Rubio went on to point to the 2016 presidential as another component to his decision to run for re-election, reasoning that “no matter who is elected president, there is reason for worry.”

Calling Donald Trump’s rhetoric about women and people of color “not just offensive but unacceptable,” Rubio noted that the prospect of electing the presumptive Republican nominee to the White House was “worrisome.” He also criticized Clinton, claiming that electing her “would be a repeat of the early years of the current administration, when we got Obamacare, the failed stimulus and a record debt.”

Rubio’s late-entrance into the race was not unexpected. Last week, Rep. David Jolly dropped out of the GOP primary race for the seat Rubio was supposed to be vacating, instead deciding to run for re-election to the House. Just before he announced his decision, Jolly appeared on CNN’s New Day, mentioning that “Marco is saying he is getting in [the race],” seemingly referencing rumors Rubio would be running.

The New York Times reported that Rubio has already told “colleagues and advisers that he is considering running for president again, in 2020 or 2024.” Yet Rubio told CNN today that “if my plan was to run for president in 2020, jumping into a race like this with all the political risks associated with it would not be the decision one would make.” He did not, however, explicitly rule out a presidential run.
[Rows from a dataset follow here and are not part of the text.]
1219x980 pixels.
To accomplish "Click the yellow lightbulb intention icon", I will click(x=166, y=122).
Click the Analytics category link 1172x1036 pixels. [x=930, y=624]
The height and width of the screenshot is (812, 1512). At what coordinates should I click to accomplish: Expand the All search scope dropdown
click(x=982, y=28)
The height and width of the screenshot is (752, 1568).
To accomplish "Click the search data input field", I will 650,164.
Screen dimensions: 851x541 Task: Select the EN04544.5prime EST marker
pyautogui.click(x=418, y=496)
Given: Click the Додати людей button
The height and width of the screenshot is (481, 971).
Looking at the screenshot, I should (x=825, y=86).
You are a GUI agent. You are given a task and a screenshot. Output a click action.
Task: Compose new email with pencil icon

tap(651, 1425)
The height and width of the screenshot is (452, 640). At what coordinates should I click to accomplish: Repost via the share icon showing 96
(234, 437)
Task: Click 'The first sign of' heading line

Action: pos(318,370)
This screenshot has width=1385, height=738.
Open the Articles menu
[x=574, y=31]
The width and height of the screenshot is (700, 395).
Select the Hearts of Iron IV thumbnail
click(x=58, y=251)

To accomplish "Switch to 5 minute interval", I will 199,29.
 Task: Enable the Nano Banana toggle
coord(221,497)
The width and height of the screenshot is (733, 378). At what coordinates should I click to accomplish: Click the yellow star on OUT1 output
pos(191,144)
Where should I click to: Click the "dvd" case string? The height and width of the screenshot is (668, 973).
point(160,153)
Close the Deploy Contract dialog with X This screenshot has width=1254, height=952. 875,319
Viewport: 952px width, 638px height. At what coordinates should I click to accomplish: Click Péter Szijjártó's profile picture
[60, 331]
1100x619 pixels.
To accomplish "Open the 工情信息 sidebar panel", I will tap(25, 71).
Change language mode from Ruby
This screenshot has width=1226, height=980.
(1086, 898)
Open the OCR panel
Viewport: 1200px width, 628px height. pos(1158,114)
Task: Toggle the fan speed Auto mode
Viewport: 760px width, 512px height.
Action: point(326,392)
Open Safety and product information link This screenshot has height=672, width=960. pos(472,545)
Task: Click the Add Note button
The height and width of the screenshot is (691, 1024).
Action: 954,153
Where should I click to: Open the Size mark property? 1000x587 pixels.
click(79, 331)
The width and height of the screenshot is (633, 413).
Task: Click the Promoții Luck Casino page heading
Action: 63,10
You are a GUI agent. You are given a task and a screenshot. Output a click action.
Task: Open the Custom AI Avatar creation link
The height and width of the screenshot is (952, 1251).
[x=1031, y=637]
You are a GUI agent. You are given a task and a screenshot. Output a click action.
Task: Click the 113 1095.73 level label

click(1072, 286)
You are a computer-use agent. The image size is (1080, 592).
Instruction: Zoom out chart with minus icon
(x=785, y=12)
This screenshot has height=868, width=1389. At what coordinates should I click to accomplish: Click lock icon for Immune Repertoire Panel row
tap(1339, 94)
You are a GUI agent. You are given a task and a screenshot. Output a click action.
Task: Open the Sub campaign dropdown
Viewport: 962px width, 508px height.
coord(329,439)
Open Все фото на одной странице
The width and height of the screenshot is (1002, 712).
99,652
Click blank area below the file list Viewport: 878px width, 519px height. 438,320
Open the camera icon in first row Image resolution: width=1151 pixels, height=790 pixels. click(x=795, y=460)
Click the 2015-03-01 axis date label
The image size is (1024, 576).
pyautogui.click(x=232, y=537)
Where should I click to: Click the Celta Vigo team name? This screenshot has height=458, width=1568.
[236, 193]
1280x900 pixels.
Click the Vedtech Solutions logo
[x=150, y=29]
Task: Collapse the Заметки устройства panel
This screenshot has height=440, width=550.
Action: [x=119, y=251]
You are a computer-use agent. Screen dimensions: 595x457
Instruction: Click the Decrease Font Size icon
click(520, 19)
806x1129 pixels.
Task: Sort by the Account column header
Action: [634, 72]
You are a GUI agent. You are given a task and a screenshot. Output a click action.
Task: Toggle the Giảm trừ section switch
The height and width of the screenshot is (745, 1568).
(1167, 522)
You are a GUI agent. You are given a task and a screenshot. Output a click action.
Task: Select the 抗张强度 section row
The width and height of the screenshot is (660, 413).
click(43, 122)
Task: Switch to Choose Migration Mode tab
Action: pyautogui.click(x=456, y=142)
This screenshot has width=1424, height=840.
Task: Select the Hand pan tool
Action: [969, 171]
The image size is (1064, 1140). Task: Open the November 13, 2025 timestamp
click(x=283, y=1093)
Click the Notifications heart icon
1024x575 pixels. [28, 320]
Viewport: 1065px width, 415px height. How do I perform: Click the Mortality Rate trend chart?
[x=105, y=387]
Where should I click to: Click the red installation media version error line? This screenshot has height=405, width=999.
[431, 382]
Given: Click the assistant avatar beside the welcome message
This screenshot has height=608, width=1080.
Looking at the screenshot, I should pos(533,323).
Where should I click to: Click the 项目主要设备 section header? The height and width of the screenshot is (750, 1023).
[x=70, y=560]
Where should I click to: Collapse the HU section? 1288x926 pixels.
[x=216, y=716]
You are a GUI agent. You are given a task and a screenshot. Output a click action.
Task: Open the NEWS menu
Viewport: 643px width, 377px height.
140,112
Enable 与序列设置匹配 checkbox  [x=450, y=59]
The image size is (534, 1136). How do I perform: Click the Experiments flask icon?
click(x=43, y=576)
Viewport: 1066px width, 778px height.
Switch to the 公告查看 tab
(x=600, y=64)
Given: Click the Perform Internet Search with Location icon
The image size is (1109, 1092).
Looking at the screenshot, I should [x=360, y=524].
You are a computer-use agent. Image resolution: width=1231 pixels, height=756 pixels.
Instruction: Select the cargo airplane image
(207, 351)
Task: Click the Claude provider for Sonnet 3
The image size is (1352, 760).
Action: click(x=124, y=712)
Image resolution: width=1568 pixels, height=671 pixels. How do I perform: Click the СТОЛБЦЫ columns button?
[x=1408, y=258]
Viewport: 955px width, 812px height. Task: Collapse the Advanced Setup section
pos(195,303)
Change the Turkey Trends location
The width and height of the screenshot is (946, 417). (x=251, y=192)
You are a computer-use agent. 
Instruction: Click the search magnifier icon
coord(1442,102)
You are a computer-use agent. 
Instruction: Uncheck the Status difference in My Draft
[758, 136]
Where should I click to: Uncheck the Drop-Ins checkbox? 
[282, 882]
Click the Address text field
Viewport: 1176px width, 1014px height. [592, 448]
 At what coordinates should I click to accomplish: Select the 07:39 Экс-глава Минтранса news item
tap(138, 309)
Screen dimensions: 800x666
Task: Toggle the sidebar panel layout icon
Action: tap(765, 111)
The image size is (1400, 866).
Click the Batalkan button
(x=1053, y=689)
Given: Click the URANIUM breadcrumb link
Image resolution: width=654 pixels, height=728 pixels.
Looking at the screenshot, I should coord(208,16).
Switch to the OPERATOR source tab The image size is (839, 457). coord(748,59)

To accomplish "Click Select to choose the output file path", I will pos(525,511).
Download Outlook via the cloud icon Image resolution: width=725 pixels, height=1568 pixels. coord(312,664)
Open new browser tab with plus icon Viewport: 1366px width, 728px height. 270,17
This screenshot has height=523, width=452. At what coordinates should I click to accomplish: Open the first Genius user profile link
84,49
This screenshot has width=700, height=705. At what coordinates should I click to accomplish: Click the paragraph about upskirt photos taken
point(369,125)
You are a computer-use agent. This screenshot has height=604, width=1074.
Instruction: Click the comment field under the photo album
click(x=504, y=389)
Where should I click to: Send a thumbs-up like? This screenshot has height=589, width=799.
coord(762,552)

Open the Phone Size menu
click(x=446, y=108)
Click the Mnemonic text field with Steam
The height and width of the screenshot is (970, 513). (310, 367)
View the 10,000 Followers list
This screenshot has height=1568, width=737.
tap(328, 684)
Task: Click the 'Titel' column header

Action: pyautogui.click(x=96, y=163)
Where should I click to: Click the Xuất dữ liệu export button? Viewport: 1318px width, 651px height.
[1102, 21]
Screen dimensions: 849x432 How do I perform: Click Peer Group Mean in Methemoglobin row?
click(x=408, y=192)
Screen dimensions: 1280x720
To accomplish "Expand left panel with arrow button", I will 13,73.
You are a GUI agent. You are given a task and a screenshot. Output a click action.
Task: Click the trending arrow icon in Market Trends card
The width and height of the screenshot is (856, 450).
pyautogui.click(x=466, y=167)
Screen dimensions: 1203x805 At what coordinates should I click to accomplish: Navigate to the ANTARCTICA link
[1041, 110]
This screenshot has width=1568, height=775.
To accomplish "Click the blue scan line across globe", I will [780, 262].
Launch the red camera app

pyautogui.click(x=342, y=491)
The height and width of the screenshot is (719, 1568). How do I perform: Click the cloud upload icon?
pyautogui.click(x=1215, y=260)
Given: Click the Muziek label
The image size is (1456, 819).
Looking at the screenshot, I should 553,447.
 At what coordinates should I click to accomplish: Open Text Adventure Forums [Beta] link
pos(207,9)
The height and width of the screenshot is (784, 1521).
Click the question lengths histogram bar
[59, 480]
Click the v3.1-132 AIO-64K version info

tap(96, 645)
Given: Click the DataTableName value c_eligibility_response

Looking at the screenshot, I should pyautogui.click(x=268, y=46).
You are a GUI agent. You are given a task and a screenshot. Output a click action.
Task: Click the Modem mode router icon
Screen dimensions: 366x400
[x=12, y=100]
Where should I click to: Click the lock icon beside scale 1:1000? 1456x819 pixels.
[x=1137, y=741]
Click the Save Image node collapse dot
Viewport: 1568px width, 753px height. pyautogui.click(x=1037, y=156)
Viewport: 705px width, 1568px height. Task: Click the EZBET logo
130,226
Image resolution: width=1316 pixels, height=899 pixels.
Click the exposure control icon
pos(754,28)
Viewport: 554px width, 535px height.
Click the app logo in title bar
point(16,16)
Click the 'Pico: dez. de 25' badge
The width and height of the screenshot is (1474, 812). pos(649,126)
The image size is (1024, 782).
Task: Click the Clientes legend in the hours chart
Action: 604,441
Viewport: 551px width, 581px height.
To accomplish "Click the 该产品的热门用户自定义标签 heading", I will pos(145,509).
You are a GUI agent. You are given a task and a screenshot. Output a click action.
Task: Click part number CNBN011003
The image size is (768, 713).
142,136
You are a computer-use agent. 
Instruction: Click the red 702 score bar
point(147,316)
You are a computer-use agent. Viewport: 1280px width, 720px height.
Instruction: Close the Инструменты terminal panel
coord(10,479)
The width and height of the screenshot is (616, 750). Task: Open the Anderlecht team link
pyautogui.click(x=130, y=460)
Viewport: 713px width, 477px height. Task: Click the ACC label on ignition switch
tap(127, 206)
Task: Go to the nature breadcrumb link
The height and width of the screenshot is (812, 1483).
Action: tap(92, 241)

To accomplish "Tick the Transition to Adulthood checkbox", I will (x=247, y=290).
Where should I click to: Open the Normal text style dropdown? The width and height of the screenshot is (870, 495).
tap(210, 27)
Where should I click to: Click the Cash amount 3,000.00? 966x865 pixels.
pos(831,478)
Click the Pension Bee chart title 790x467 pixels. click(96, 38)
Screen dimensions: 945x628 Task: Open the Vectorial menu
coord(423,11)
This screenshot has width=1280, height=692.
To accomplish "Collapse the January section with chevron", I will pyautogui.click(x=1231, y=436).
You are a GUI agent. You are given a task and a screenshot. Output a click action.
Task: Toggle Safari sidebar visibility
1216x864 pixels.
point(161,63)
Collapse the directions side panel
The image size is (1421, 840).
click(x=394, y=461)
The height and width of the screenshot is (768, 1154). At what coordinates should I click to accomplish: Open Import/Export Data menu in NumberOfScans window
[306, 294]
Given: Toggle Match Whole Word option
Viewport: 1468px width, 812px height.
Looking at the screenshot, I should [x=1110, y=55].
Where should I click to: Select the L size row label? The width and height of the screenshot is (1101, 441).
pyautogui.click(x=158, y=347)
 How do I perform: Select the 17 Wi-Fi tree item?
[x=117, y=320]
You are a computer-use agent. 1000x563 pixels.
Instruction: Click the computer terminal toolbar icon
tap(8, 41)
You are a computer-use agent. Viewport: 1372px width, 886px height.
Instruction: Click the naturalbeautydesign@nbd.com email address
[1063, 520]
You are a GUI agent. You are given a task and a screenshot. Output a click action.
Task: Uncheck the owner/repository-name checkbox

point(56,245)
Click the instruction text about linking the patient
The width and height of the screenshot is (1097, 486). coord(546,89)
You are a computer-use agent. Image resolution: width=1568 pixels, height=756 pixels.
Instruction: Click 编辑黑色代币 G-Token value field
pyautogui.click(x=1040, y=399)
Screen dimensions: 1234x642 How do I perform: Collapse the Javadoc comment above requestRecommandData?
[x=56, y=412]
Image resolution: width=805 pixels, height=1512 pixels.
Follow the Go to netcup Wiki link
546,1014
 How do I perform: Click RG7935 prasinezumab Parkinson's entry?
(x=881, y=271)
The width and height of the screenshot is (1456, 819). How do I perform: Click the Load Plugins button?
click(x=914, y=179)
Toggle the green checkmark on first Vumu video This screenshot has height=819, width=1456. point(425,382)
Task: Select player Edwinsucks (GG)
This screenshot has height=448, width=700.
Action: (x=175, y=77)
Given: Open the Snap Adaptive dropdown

The Florida senator’s time in the presidential race this season was marked by anti-choice positions so extreme even some Republicans questioned his electability. As Rewire previously reported, “Rubio’s anti-choice views were a key part of his platform throughout his campaign, even leading him to create an advisory board of anti-choice leaders and activists to advise his campaign on how to chip away at abortion rights.”

What Else We’re Reading

Presidential candidate Sen. Bernie Sanders (I-VT) on Friday said he would vote for Clinton to “focus on defeating Republican Donald Trump,” according to CNBC.

A Moody’s Analytics analysis released Monday found that electing Trump to the presidency would hurt the economy “significantly,” leading to a nationwide recession.

“I hate the concept of profiling. But we have to start using common sense,” said Trump on CBS’ Face the Nation Sunday, seemingly suggesting that the United States should indeed begin profiling against Muslims.

Ann Friedman wrote in New York Magazine that the “real lesson of the Obama presidency is not that our sitting president is a failure. It’s that having a president who looks like a feminist is not enough.”

Washington Posts Glenn Kessler looked into a claim made in a recent Clinton campaign ad suggesting that the Democrat had worked across the aisle as first lady on child health programs.

Did Trump’s campaign really pay $35,000 to advertising firm “Draper Sterling” (the last names, of course, of two leading characters from Mad Men)?

Aliza Abarbanel highlighted in Elle magazine the 27.3 million Latinos who will vote this November, and what they think about the election.

Politico offered a look into a campaign finance case that could be “the next Citizens United.”